POURQUOI TU M'AIMES ?

Citation de Pascal

« Celui qui aime quelqu’un à cause de sa beauté, l’aime‑t‑il ? Non, car la petite vérole, qui tuera la beauté sans tuer la personne, fera qu’il ne l’aimera plus.Et si on m’aime pour mon jugement, pour ma mémoire, m’aime‑t‑on moi ? Non, car je puis perdre ces qualités sans me perdre moi. Où est donc ce moi s’il n’est ni dans le corps ni dans l’âme ? […] On n’aime donc jamais personne mais seulement des qualités. »
PASCAL, Pensées, fragment 323 dans l'édition Brunschvicg.

Autrement dit

Qui aime-t-on, quand on aime ? Question d'autant plus difficile que nous pouvons supposer que l'objet de notre amour n'a pas été choisi au hasard, mais bien pour ses qualités propres. Nous devrions donc être capables de dénombrer toutes les qualités qui font que la personne est ce qu'elle est — et qui nous la font aimer. Pourtant, au pied du mur, les attributs prêtés à l'être aimé ne semblent pas constitutifs de son moi. Non seulement la variole peut abîmer un joli visage, mais les qualités de l'âme peuvent également être altérées (par la maladie, l'ivresse ou la sénilité).
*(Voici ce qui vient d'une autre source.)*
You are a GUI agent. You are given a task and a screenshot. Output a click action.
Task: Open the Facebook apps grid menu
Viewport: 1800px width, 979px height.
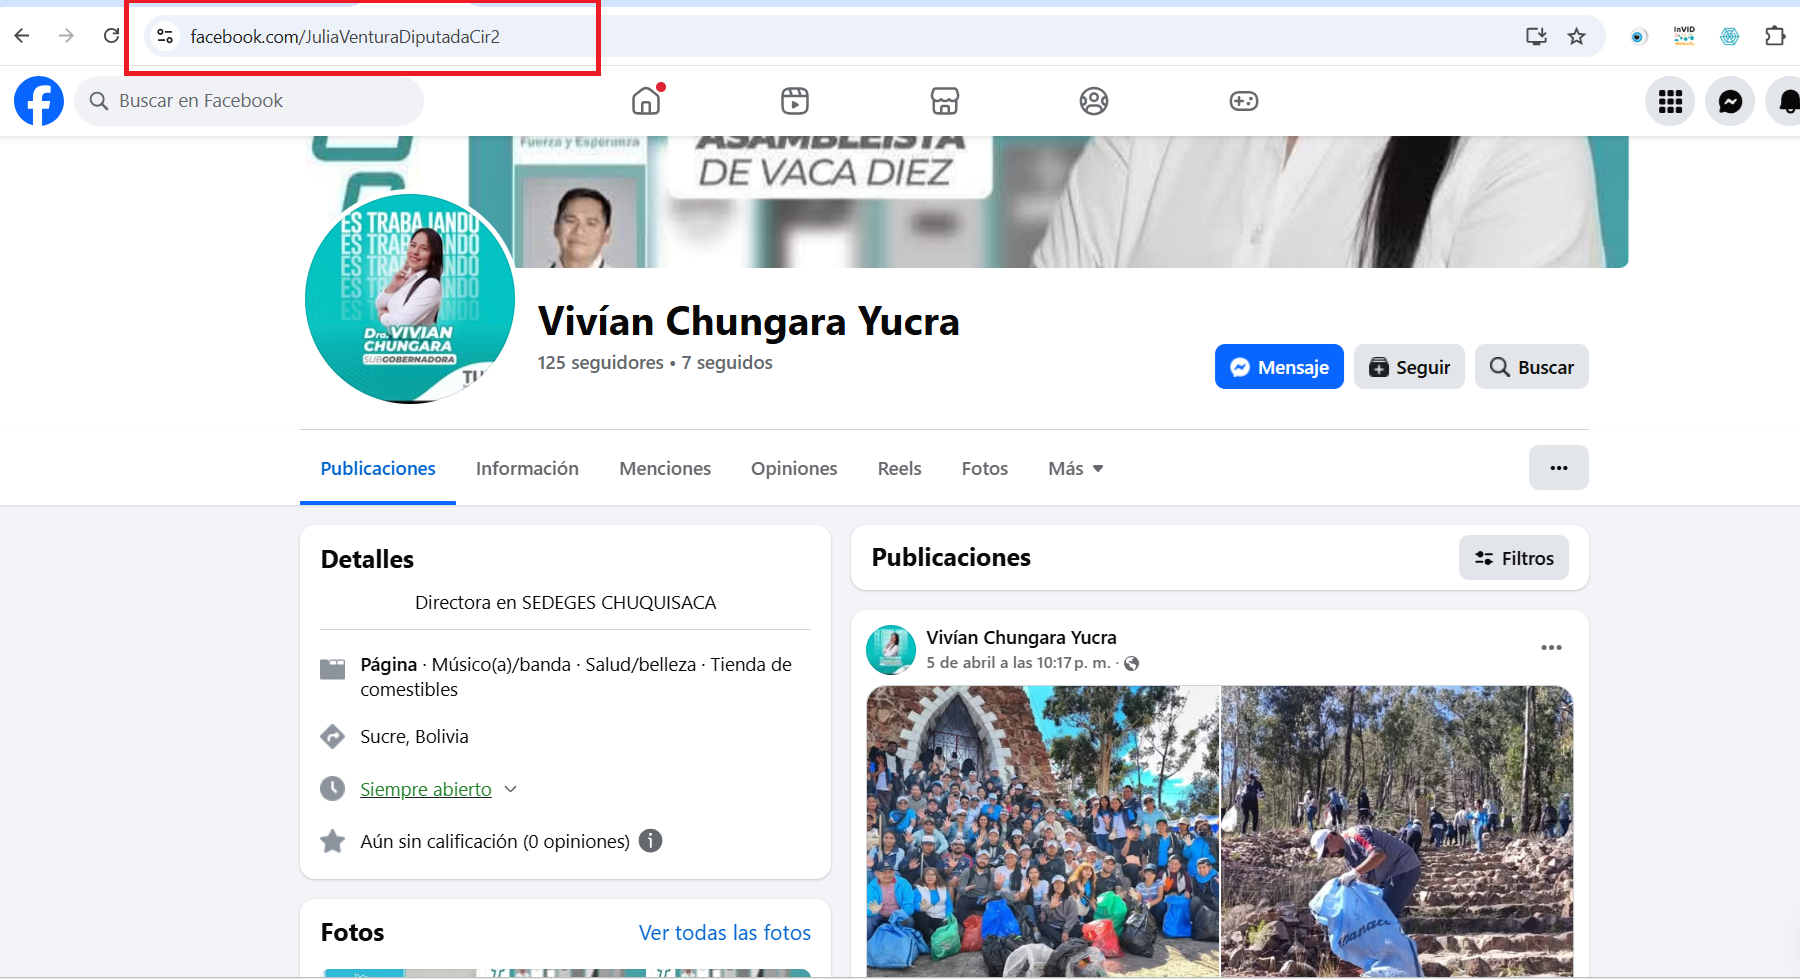pyautogui.click(x=1670, y=101)
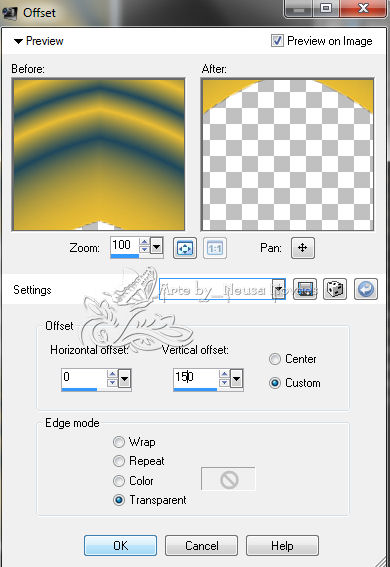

Si bien qu'on peine à saisir ce moi que pourtant nous chérissons. À moins qu'au bout du compte, nous aimions, non pas la personne (être fuyant et changeant, qui ne se laisse enfermer dans aucune catégorie), mais plutôt les qualités qu'à tort, nous lui attribuons…

Erreur sur la personne

Pascal suggère ici que l'amour que nous éprouvons pour les autres hommes repose sur une illusion fondamentale : nous croyons aimer une personne, mais ce sont seulement des qualités que nous aimons, lesquelles d'ailleurs ne constituent nullement l'identité (ou l'être permanent) de la personne. C'est souvent l'adjuvant d'une rupture amoureuse : l'autre soudainement perd les belles qualités que je lui prêtais. Est-ce lui qui a changé, ou bien moi ? Au-delà de la visée apologétique (Dieu, pour Pascal, est le seul « être véritablement aimable »), on ne peut manquer d'être frappé par les accents existentialistes (avant l'heure) de ce texte. Aucune qualité ne saurait définir une personne. Les autres peuvent bien me trouver gentil ou ombrageux; à tout moment je peux leur donner tort par un acte niant l'essence dans laquelle ils cherchent à m'enfermer. Ce qui est proprement exister.